- **Goal of the exercise**
The records are to be copied from the line that contains "Open the KC-46 aircraft photo thumbnail" through their last line, word for word, with every picture left out.

-- -- --

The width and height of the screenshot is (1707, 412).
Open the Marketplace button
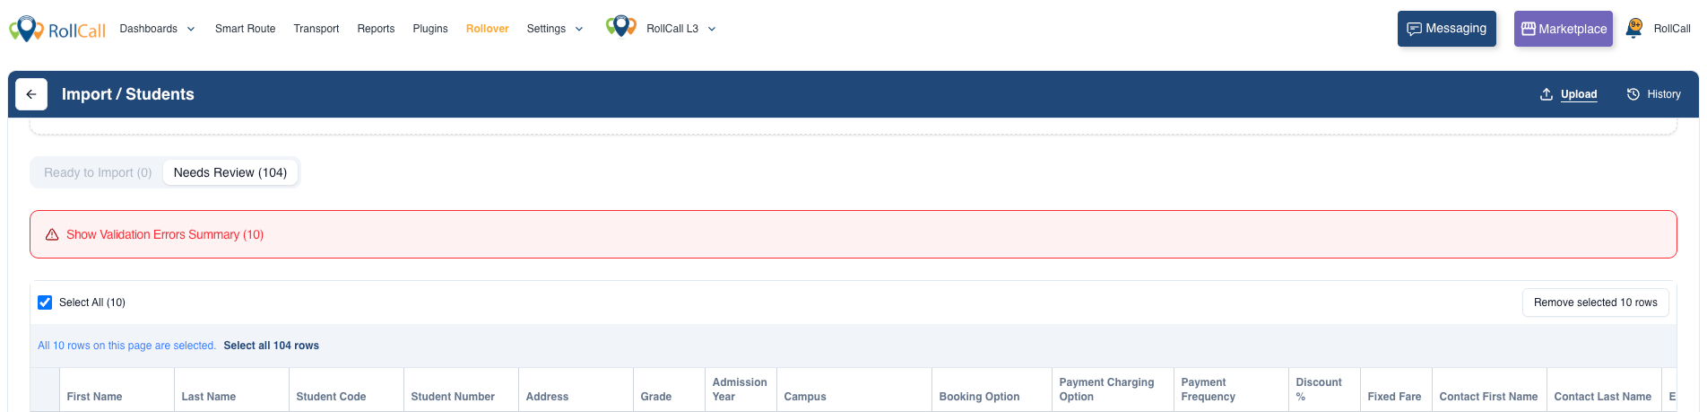point(1563,29)
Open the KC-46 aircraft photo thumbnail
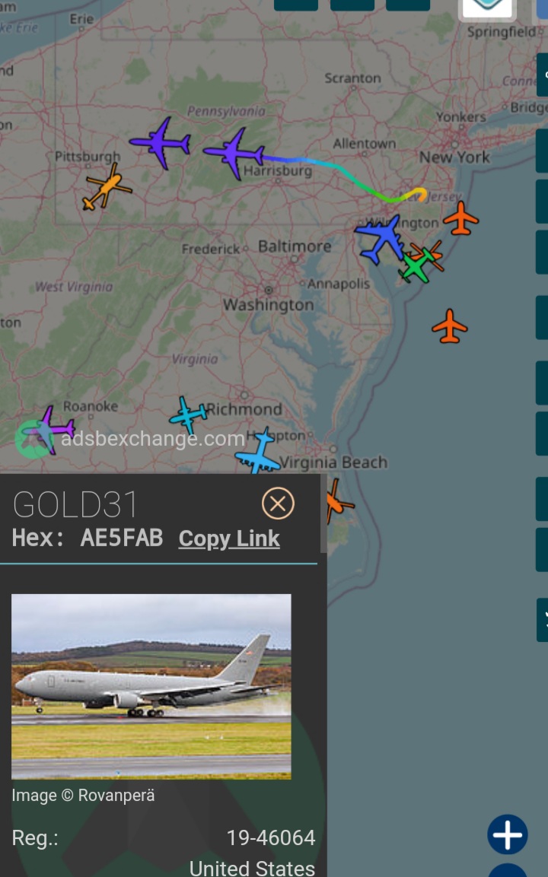Viewport: 548px width, 877px height. point(151,686)

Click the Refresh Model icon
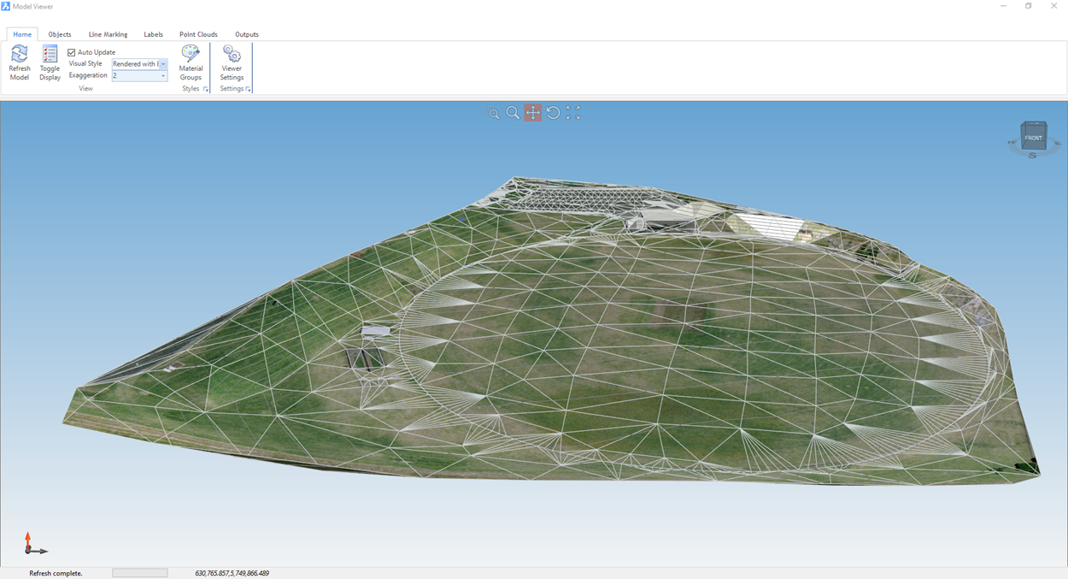tap(19, 56)
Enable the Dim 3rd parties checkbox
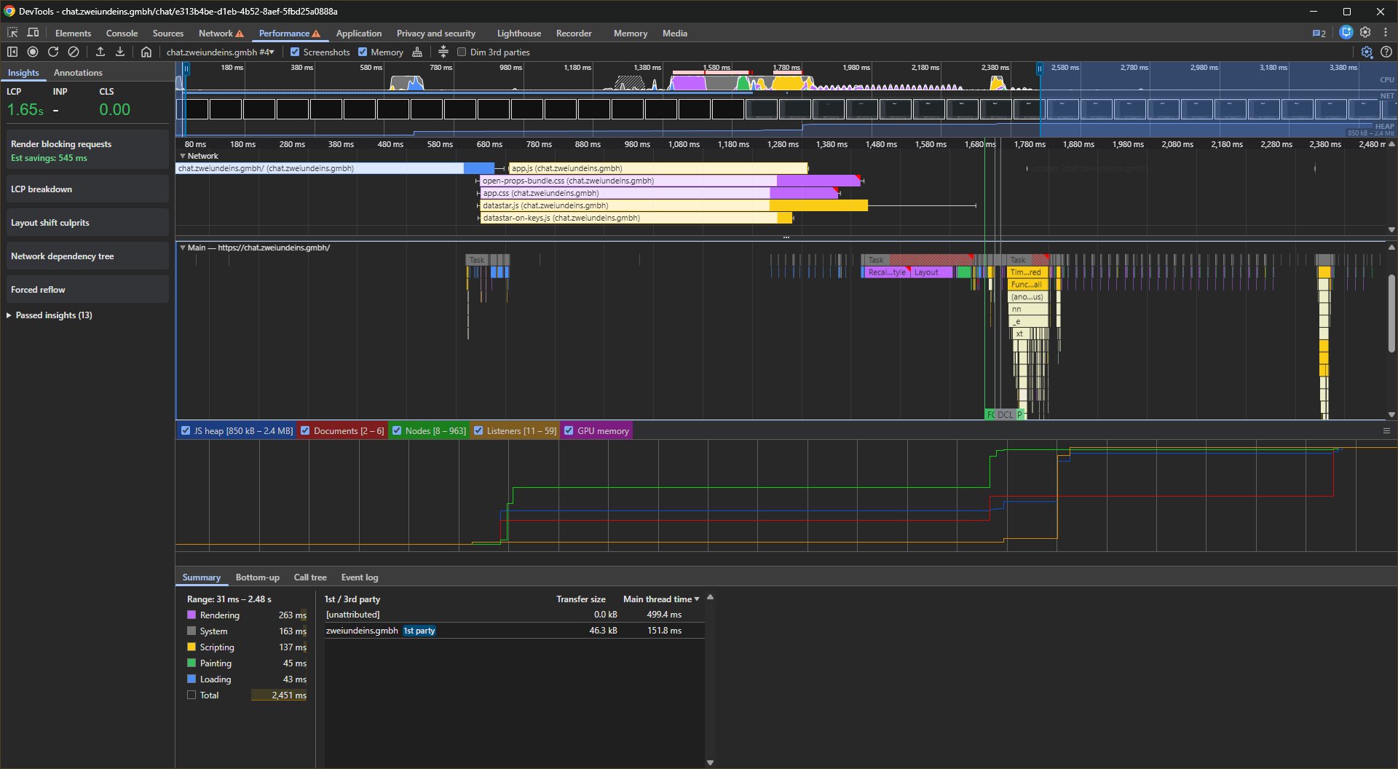The width and height of the screenshot is (1398, 769). pyautogui.click(x=462, y=52)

-- -- --

- **Result of the task**
Open the KC-46 aircraft photo thumbnail
Viewport: 548px width, 877px height. point(151,686)

Click the Refresh Model icon
tap(19, 56)
Enable the Dim 3rd parties checkbox
The width and height of the screenshot is (1398, 769). pyautogui.click(x=462, y=52)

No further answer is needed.